• SUPPLIED RECORDS

<<<<

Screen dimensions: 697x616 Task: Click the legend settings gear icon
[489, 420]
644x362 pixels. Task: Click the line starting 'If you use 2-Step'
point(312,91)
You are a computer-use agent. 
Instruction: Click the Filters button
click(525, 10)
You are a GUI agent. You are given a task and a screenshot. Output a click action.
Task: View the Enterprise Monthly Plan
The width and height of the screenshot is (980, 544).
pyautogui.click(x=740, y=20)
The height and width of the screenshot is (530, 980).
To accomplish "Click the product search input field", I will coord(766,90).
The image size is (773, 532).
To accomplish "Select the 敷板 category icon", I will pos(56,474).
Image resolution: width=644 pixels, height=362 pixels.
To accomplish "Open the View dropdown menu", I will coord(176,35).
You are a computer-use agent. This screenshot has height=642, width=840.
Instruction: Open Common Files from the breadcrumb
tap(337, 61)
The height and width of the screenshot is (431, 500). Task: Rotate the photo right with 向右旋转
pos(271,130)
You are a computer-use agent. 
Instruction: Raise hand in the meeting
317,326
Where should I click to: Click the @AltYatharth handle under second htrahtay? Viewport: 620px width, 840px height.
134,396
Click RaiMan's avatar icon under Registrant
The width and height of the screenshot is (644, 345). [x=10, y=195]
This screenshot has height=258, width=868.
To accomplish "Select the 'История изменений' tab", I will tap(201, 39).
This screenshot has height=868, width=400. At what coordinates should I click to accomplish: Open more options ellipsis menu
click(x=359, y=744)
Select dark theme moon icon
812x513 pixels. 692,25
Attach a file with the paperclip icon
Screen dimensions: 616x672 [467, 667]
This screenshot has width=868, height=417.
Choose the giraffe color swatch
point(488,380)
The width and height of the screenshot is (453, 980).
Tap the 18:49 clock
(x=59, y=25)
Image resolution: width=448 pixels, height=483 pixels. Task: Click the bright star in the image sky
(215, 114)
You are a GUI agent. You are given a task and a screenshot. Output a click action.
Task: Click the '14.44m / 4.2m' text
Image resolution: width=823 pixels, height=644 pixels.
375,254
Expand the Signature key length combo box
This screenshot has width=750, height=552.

>>>>

• ABOUT THIS TASK
Copy exactly the lines that run from the one containing "Tap the 18:49 clock" to the last line of the listing, both included, and nothing more.

• SOLUTION TO THE EXERCISE
Tap the 18:49 clock
(x=59, y=25)
Image resolution: width=448 pixels, height=483 pixels. Task: Click the bright star in the image sky
(215, 114)
You are a GUI agent. You are given a task and a screenshot. Output a click action.
Task: Click the '14.44m / 4.2m' text
Image resolution: width=823 pixels, height=644 pixels.
375,254
Expand the Signature key length combo box
This screenshot has width=750, height=552.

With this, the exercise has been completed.